# start of Input

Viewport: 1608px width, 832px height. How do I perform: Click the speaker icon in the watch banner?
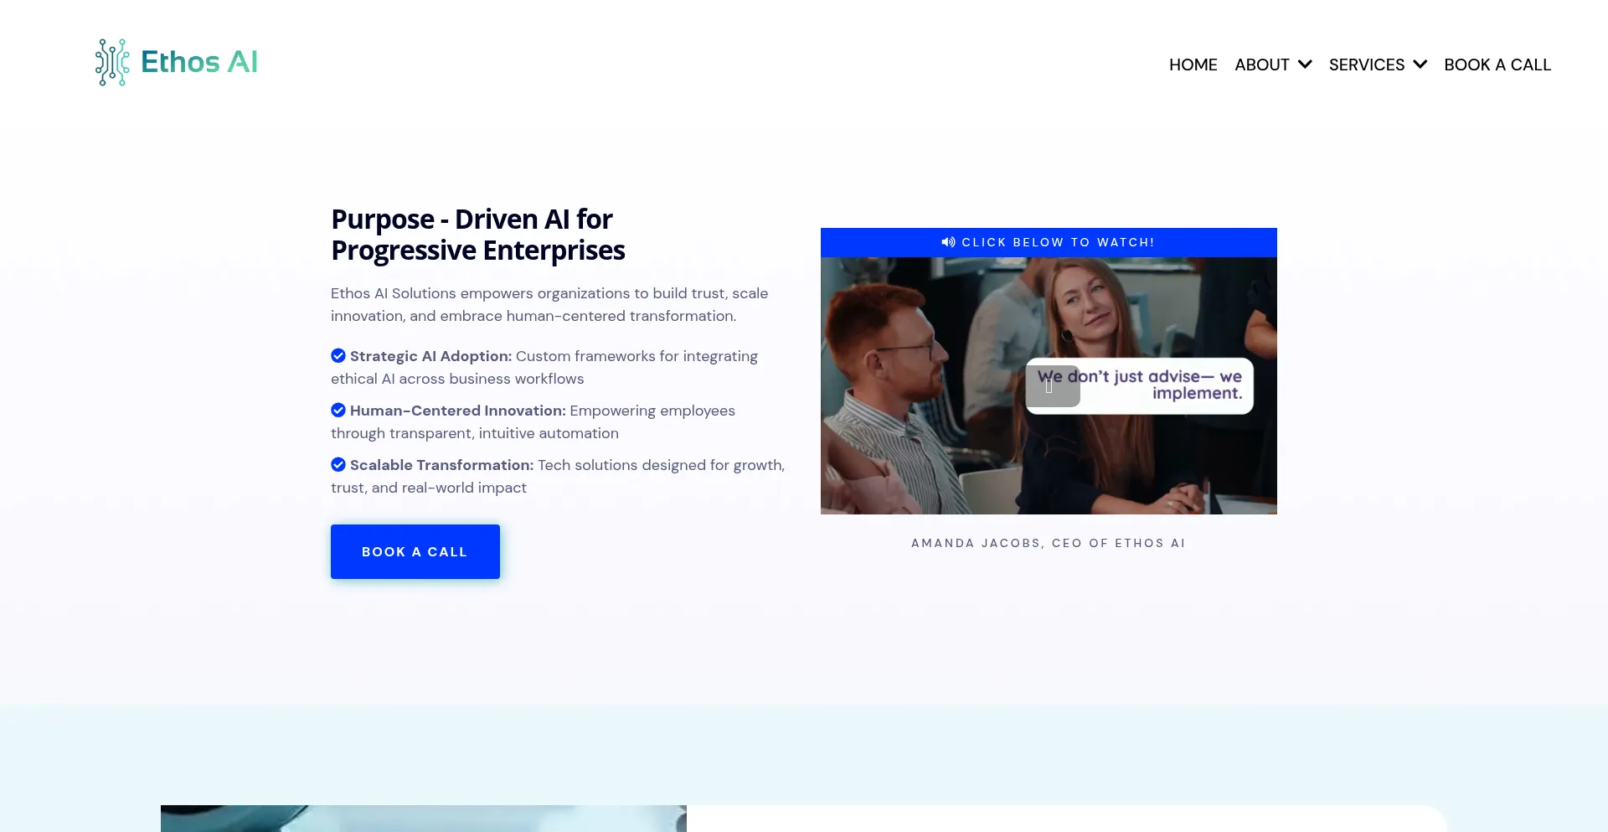948,242
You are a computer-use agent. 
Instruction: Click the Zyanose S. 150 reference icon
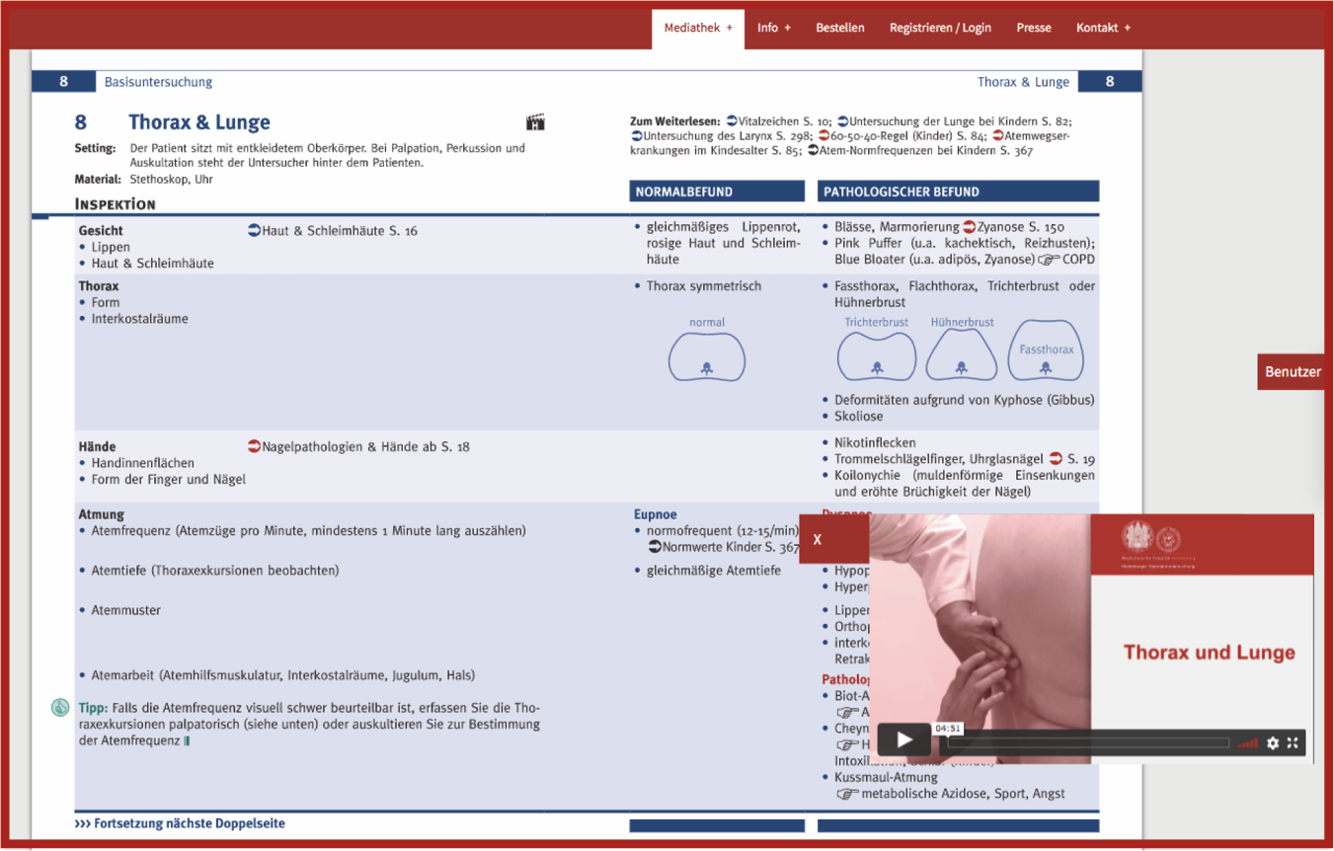(970, 227)
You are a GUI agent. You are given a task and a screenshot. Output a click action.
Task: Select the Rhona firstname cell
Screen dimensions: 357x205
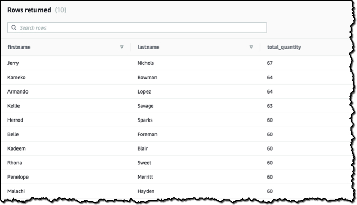click(x=15, y=163)
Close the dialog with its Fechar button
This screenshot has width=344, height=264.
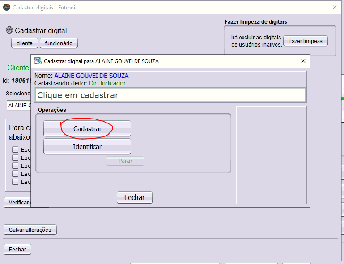134,197
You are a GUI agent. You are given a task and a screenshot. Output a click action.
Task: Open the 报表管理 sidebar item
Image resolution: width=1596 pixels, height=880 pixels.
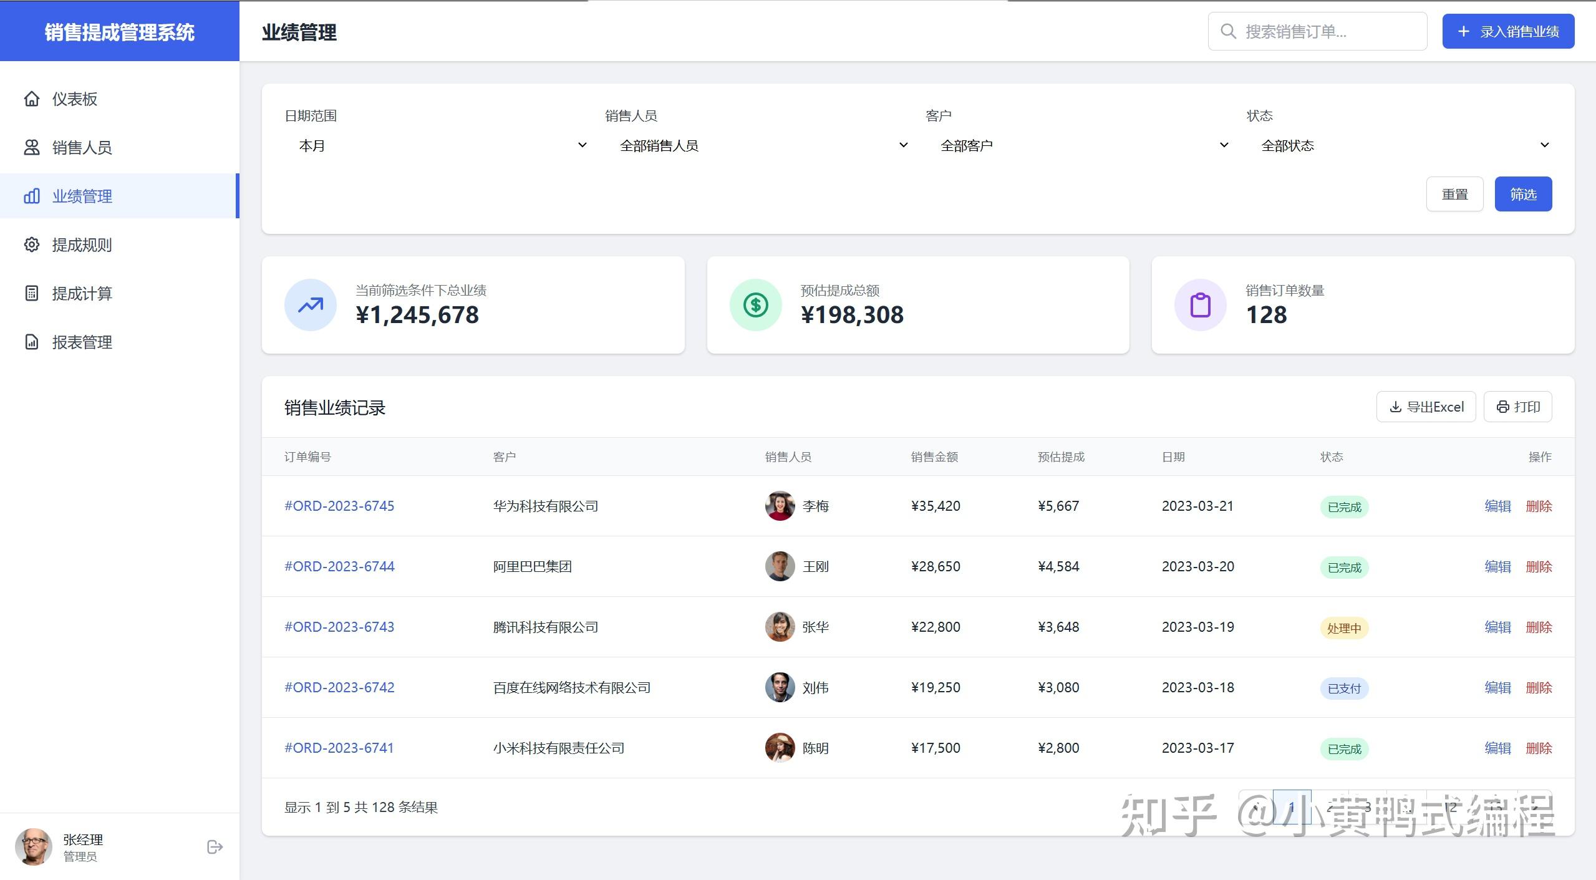82,342
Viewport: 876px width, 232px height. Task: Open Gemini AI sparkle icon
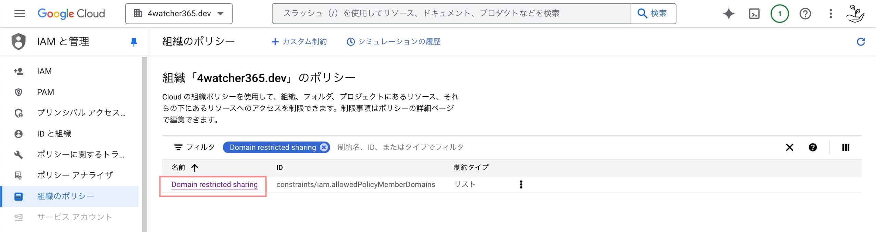coord(729,14)

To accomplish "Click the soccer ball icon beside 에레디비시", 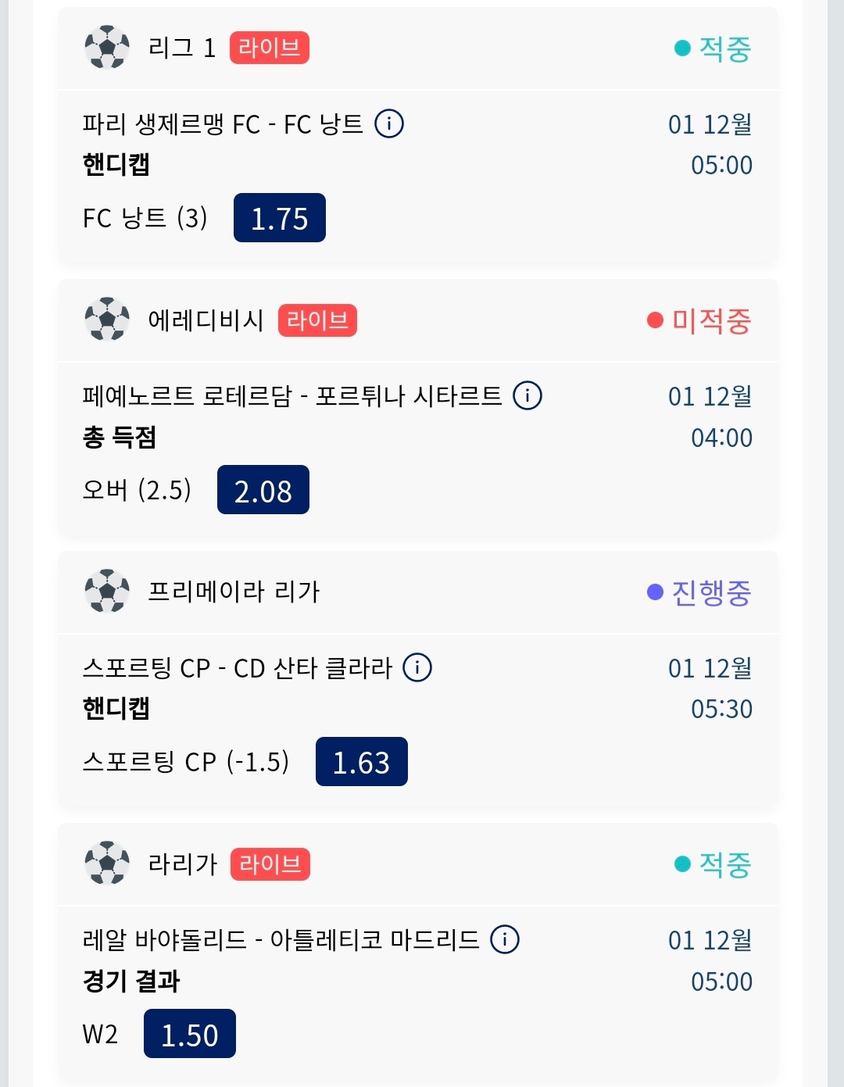I will [x=107, y=320].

# end of Input

### What is being asked
Find every line in the records above that contains the string "height" and copy each of those lines. Case counts.

### Exercise answer
Viewport: 1608px width, 832px height. How do I perform: Click the speaker icon in the watch banner?
This screenshot has width=344, height=264.
Image resolution: width=1596 pixels, height=880 pixels.
Viewport: 876px width, 232px height. Task: Open Gemini AI sparkle icon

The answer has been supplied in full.